Rounding out the field of Manitoba nominees is video and short film director Benjamin Weinstein. Weinstein recently directed videos for acts such as The Trews and Damhnait Doyle, but it was his worker on The Weakerthans’ “The Reasons” that earned him the nod in the Video of the Year category.
While some may believe that Manitoba nominees have a hometown advantage at this year’s awards, most artists are honoured to be recognized and ecstatic to be able to celebrate at home with friends and family.
While Marshall notes that due to “super-pregnancy” she wouldn’t be able to attend the Junos if they were elsewhere, Peters just feels as though the event is an important one for the city.
“It makes it a little bit more special for us. Because (the Junos are) in Winnipeg, it means a little bit more to Winnipeg and to us.”
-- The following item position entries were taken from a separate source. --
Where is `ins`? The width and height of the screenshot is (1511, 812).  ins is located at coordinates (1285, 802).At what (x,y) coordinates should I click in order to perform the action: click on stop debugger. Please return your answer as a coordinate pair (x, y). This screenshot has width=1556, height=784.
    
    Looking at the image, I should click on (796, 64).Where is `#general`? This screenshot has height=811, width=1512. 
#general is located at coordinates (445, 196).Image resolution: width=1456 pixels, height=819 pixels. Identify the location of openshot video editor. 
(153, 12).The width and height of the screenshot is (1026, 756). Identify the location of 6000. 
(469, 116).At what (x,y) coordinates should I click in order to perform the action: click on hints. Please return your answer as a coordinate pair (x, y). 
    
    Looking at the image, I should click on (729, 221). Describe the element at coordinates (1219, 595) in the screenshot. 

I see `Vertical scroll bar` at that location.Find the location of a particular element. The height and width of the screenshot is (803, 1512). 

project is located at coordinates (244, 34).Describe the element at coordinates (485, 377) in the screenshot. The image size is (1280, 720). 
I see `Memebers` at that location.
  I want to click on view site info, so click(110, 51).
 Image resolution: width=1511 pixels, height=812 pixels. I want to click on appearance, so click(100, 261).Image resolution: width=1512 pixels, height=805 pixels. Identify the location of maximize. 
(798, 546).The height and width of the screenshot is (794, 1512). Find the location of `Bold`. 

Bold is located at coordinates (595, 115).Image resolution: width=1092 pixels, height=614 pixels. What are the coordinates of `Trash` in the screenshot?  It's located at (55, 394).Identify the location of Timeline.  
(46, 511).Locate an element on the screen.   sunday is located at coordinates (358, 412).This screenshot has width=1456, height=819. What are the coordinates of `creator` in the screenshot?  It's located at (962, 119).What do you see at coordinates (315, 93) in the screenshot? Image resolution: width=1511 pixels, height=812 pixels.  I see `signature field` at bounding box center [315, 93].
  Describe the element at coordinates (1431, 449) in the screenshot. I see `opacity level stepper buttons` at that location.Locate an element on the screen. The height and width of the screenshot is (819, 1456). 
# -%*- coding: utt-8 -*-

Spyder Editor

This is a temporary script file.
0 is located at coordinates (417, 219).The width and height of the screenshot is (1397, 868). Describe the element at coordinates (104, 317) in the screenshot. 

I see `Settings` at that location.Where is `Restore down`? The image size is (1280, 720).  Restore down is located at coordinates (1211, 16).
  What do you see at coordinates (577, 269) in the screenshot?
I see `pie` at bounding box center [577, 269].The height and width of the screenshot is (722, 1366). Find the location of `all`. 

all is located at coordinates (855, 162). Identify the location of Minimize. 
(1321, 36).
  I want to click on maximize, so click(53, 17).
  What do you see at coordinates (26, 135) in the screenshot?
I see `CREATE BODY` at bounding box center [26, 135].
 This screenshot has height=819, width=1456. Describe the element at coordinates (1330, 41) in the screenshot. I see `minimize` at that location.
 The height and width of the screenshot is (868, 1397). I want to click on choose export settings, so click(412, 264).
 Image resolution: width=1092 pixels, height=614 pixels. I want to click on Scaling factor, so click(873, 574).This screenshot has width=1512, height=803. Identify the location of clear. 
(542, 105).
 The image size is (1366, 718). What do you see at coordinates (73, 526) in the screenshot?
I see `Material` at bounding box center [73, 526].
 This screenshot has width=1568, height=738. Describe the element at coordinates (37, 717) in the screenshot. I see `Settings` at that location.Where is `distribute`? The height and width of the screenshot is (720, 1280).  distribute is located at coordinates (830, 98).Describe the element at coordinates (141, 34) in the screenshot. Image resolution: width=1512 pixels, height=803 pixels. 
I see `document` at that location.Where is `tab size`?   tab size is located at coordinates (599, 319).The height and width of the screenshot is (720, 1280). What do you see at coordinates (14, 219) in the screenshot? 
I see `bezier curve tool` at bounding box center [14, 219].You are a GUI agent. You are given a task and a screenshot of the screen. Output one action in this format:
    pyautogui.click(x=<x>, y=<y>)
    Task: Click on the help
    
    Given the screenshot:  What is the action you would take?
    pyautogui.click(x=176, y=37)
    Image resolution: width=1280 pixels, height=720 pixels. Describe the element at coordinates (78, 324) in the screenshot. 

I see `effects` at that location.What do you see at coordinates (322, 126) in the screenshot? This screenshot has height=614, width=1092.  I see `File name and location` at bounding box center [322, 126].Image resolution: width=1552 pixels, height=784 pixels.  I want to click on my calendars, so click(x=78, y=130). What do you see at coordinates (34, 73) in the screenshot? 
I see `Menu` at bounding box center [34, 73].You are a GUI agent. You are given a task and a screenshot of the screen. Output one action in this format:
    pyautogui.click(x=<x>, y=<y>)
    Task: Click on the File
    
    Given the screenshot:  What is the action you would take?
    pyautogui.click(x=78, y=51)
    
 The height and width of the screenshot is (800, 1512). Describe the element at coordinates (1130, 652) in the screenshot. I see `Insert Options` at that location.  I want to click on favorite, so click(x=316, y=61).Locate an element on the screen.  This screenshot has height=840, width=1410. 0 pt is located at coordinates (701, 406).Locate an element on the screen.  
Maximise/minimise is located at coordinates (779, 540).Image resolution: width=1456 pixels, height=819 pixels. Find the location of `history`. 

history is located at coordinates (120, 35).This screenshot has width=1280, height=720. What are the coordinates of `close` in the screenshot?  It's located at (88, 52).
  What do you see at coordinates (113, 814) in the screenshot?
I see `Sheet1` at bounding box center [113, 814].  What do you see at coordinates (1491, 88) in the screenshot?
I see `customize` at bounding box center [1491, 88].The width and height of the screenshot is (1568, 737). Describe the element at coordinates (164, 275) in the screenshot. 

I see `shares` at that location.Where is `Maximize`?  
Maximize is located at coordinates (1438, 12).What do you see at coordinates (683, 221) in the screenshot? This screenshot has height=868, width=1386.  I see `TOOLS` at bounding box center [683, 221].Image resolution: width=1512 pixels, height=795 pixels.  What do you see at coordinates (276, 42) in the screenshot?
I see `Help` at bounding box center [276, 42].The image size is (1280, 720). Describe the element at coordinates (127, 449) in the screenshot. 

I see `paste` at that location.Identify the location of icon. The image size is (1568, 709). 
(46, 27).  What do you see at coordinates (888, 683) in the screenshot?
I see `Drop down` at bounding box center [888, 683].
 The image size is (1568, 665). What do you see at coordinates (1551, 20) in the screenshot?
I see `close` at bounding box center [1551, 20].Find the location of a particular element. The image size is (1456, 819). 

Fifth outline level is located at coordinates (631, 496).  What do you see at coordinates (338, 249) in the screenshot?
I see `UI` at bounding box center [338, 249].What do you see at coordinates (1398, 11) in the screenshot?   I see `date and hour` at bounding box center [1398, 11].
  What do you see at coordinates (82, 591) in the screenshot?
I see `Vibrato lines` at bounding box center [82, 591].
Indeed it does mean a lot to the Winnipeg and Manitoba music communities. Hosting the Junos at the new MTS Centre finally gives our province a chance to showcase its hospitality, talent and enthusiasm, as well as draw more attention to the music scene in our province. Similarly, the Junos will bring a host of industry people to the city, which represents an incredible opportunity for venues and artists alike.
The Junos are also a time to celebrate Canadian music and raise a glass to some of our finest musicians -- and at the end of it all, it¹s very possible that a few Juno trophies will be staying right here in Manitoba.